Text excerpt ->
--- START ---
Key Indicators Signal Property Market Resurgence
- Staircase Financial
- Apr 18
- 4 min read
In this edition of ON THE MARKET we have GOOD NEWS for all residential property investors. From April 1st you can again claim 100% of your property investment mortgage interest expense!
This has a significant positive impact on cash flow which could offer you the opportunity to grow your property portfolio further. The NZ property market is heating up, and the prospects for strong capital growth are improving daily!
Interest Rate Cuts: Igniting the NZ Property Market
The Reserve Bank of New Zealand (RBNZ) has reduced the official cash rate (OCR) by another 25 basis points to 3.50% on April 9, 2025. This move marks the fifth consecutive rate cut since August 2024, totalling a cumulative reduction of 175 basis points aimed at stimulating economic growth following the recession.
The economy exhibited a modest expansion of 0.7% in the last quarter of 2024, indicating initial signs of recovery. Economists predict that the RBNZ may cut rates again, with nearly 90% expecting an additional 25-basis-point cut in May. These RBNZ interest rate cuts are fueling the New Zealand housing market.
Implications for Borrowers:
Enhanced Affordability: Lower interest rates translate to reduced mortgage repayments, improving investment returns.
Bigger Loans: Low rates boost borrowing capacity, letting you buy higher-value properties. We are now seeing evidence of this in the more expensive property price ranges.
Market Stimulation: Falling rates spark buyer excitement, driving demand and pushing property prices higher in the NZ property market.
What to Do Next:
Prospective buyers should assess their financial readiness and consider locking in favourable mortgage rates. Consulting with a Staircase mortgage advisor can provide personalised insights into how these rate adjustments impact individual borrowing scenarios.
Upward Trend in Property Prices: Indications of Market Recovery
Recent data reveals a positive shift in the New Zealand property market. In March 2025, property prices experienced a 0.5% increase, the biggest monthly gain since January of the previous year. This follows a 0.4% rise in February, confirming a steady upward trend.
Factors Contributing to Price Increases:
Reduced Interest Rates: As borrowing becomes more affordable, buyer demand intensifies, exerting upward pressure on property values.
--- END ---
Source excerpt ->
--- START ---
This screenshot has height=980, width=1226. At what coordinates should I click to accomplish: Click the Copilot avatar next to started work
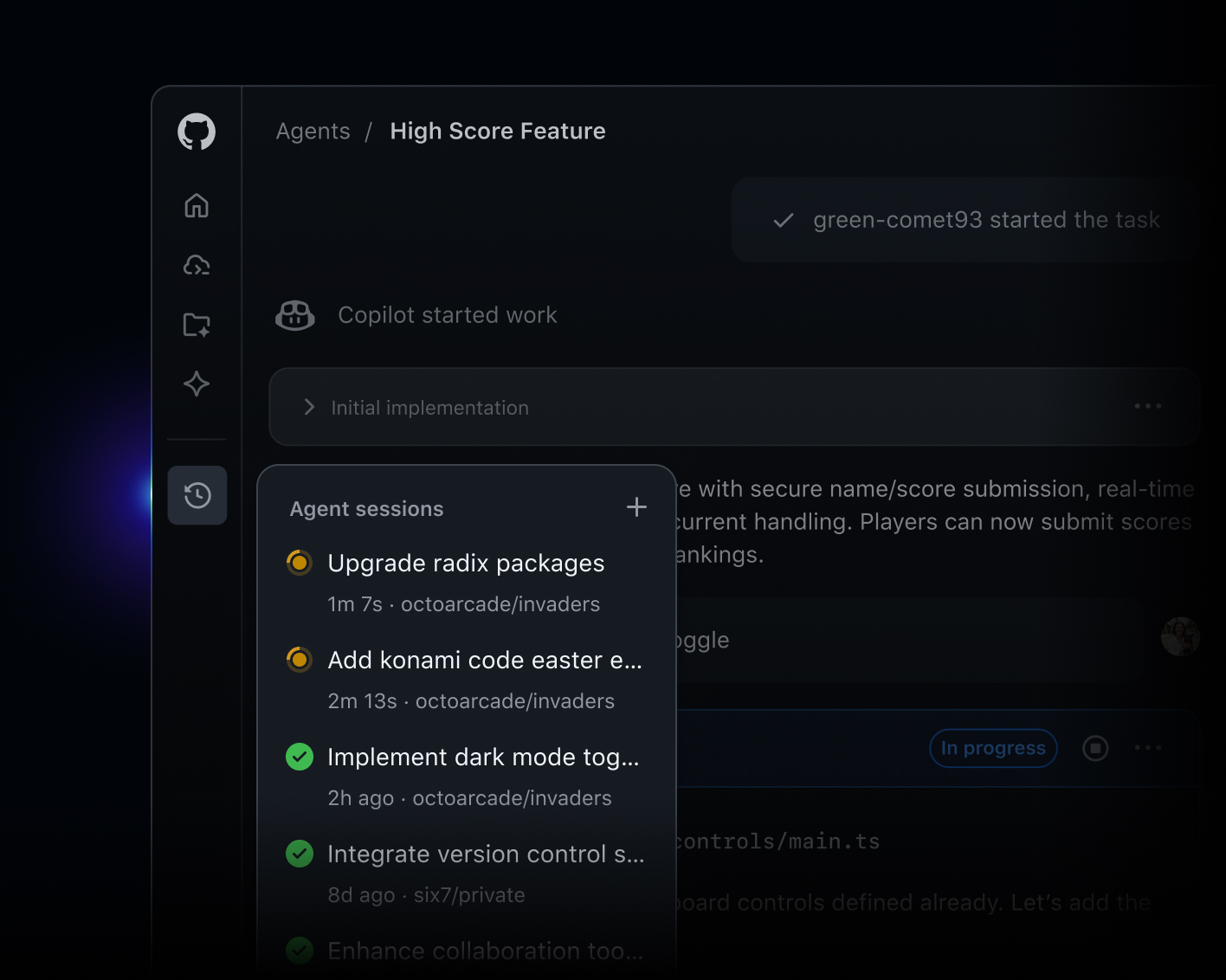point(295,315)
--- END ---
Stated exercise A -> Swap "RBNZ" for "central bank" in the property market article between "Interest Rate Cuts: Igniting" and "improving investment returns.", inclusive, and write out that passage.
Stated exercise B -> Carry on the property market article from its final sentence.

Task answer A ->
Interest Rate Cuts: Igniting the NZ Property Market
The Reserve Bank of New Zealand (central bank) has reduced the official cash rate (OCR) by another 25 basis points to 3.50% on April 9, 2025. This move marks the fifth consecutive rate cut since August 2024, totalling a cumulative reduction of 175 basis points aimed at stimulating economic growth following the recession.
The economy exhibited a modest expansion of 0.7% in the last quarter of 2024, indicating initial signs of recovery. Economists predict that the central bank may cut rates again, with nearly 90% expecting an additional 25-basis-point cut in May. These central bank interest rate cuts are fueling the New Zealand housing market.
Implications for Borrowers:
Enhanced Affordability: Lower interest rates translate to reduced mortgage repayments, improving investment returns.

Task answer B ->
Economic Recovery: New Zealand’s recovery from the recent recession sparks confidence, encouraging property investment opportunities.
Supply Constraints: Hotspots like the Queenstown property market are in short supply, triggering competitive bidding and higher prices.
Implications for Buyers:
Entering the New Zealand housing market during an upswing requires prompt decision-making to capitalise on current prices before further increases. Don’t miss out!
Reasons To Expect A Surge In Mortgage Borrowing
This month we consider the likelihood of a resurgence in mortgage borrowing to former Boom time levels and how that might impact property prices.
Recovery in New Mortgage Lending
Total mortgage lending hit $5.8 billion in February 2025, up a massive 50% from $3.8 billion in February 2024. This 2025 recovery is stronger than the previous recovery of late 2019 to early 2020. This signals a lending boom that could drive property prices higher soon.

Property Investor Mortgage Lending Recovery Has Commenced
Property Investor lending is also exhibiting the pattern of Recovery. This pattern is similar to the rise in lending to investors in the 2020 Recovery. This suggests a surge in residential property investment is just around the corner.

Large Property Equity + Improved Cashflow = Increases Mortgage Borrowing Capacity
CoreLogic estimates show the housing stock is currently worth $1,630,000,000,000. That’s $1.63 Trillion! On the other hand, the Reserve Bank NZ reveals total mortgages owed of ‘only’ $365 Billion so that implies an overall Loan to Value Ratio of just 22%!
In other words, homeowners have 78% home equity New Zealand, unlocking massive borrowing capacity. Two keys drive this:
Equity
Cashflow
That means New Zealanders have a large amount of potential borrowing capacity if based solely on that significant amount of equity.
Why Equity and Cashflow Matter More Than Ever
Over the past 6 months, falling mortgage interest rates in NZ have boosted cashflow, increasing borrowing power. This perfect storm, huge equity and better cashflow, sets the stage for mortgage borrowing. If just 5% of equity is borrowed, that’s $81 billion in new loans!
We also know from history that when 2-year fixed mortgage rates fall below 5% p.a., mortgage borrowing increases significantly. Most loans go to upgrading homes, buying rental properties, or purchasing first homes.
So now that we have recently evidenced mortgage rates falling to 4.99%, we are equity rich and our borrowing capacity has improved we know what happens next. We can expect more borrowing, possibly a significant surge, to occur in the near future.
How Much More Can You Borrow Now?
You may be pleasantly surprised to learn how much more you can borrow in the New Zealand housing market. Do you know how much your borrowing capacity has increased in the last 6 months due to mortgage interest rates falling so far and so fast?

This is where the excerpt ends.